Rabinovitch Selected for NASA-ESA Venus Science Coordination Group ‘VeSCoor’

The assistant professor of mechanical engineering will offer NASA and ESA his advice on science enabled by leveraging the three upcoming Venus missions

Professional headshot of Jason RabinovitchJason Rabinovitch, Assistant Professor, Department of Mechanical Engineering

With three missions to Venus planned in upcoming years, NASA and the European Space Agency (ESA) have recently established a joint Venus Science Coordination group, VeSCoor, and they have selected Jason Rabinovitch, assistant professor of mechanical engineering at Stevens Institute of Technology, to serve on this group. He will be joined by five other scientists from across the U.S., along with six scientists from ESA member states across Europe.

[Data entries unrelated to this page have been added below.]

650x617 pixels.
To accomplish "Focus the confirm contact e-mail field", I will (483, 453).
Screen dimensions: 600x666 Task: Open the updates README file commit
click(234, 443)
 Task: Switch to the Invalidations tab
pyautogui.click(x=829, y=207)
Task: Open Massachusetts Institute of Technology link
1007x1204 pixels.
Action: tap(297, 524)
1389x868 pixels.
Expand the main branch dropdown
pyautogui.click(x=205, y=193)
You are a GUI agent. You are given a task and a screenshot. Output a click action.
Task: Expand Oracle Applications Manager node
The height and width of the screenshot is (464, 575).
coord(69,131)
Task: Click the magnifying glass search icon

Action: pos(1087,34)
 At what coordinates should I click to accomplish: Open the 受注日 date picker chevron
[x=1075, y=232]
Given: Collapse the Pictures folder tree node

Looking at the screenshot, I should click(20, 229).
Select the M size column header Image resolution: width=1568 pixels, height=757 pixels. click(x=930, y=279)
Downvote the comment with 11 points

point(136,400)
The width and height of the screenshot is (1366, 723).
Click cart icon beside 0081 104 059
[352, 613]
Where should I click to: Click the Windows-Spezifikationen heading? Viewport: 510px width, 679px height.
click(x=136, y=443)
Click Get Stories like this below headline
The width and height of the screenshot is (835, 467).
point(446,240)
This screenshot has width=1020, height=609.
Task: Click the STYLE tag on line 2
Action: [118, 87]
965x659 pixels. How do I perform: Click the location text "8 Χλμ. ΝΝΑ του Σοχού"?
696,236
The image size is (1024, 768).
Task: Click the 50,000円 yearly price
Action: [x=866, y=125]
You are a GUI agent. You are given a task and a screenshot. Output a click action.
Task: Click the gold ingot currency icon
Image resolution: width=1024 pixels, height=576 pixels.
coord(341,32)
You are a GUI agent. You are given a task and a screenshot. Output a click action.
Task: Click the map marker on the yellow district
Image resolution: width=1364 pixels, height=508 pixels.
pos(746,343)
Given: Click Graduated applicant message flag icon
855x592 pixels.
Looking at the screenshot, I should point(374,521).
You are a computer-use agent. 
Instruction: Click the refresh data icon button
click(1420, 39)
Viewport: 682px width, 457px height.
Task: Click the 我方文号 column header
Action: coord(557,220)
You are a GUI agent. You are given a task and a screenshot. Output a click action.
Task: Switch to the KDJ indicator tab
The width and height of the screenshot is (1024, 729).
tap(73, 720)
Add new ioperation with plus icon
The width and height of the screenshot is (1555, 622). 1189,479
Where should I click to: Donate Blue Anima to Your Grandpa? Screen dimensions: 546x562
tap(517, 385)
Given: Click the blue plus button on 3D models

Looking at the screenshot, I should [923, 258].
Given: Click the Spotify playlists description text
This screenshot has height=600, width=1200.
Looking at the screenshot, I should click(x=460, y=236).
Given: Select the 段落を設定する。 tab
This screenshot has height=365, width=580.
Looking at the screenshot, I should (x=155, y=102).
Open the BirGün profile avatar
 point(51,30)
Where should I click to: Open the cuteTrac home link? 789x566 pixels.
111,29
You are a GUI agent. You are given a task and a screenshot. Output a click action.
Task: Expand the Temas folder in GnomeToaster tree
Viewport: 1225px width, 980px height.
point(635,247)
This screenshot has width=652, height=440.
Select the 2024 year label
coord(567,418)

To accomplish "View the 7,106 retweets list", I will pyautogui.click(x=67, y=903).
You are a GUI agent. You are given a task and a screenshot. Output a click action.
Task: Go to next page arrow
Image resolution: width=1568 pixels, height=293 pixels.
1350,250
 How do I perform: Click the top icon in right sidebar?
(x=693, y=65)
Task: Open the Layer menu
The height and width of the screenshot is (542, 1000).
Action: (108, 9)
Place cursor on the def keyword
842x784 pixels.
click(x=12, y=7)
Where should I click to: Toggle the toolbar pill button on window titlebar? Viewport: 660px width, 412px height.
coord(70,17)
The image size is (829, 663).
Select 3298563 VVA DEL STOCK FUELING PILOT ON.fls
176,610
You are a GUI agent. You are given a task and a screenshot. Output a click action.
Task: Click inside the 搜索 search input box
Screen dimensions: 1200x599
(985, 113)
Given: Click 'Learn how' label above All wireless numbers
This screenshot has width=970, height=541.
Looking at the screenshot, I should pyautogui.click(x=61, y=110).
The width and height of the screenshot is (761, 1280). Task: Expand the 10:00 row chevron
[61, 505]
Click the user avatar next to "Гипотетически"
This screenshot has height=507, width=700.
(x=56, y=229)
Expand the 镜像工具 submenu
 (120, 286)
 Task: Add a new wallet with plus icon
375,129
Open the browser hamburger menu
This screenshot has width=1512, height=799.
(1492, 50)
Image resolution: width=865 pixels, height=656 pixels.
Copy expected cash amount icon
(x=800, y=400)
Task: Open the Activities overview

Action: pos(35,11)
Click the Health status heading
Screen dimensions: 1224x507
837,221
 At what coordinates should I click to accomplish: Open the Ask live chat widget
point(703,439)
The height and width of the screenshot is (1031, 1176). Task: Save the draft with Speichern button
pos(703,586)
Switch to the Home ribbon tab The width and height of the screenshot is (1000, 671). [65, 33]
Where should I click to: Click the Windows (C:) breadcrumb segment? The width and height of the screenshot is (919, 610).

The upcoming missions to Venus will take place over the next 10-15 years: one ESA mission, Envision; and two NASA missions, DAVINCI and VERITAS. VeSCoor will open a dialogue among Venus researchers to identify new scientific approaches and outcomes to these planned missions, based on synergies between them.

I am excited to...try to identify scientific synergies between the different missions that could enable an even larger scientific return from these missions.
Jason RabinovitchAssistant Professor, Mechanical Engineering

“It is a unique and exciting time as we are expecting to have three missions to Venus in the near future,” said Rabinovitch. “Each of these missions on its own is expected to make great contributions to the future of Venus science. As part of VeSCoor, I am excited to try to help contribute to the Venus scientific community in general, and to try to identify scientific synergies between the different missions that could enable an even larger scientific return from these missions.”

According to Rabinovitch, studying Venus is extremely important when we consider it as a model of a planet that may have experienced a runaway greenhouse effect, and how that might apply to climate change on the Earth. 

Venus and Earth are different in important ways, too, he explained.

“As we discover more exoplanets (planets orbiting other stars), the more we know about why Earth and Venus have such different atmospheres, then the better we will be at determining if new planets are more ‘Venus-like’ or ‘Earth-like.’ This has important consequences for whether or not we think other planets may be habitable.”

Rabinovitch looks forward to being at the forefront of Venus research. “I am extremely excited to be a part of VeSCoor to help and try to contribute to the upcoming Venus missions,” he said.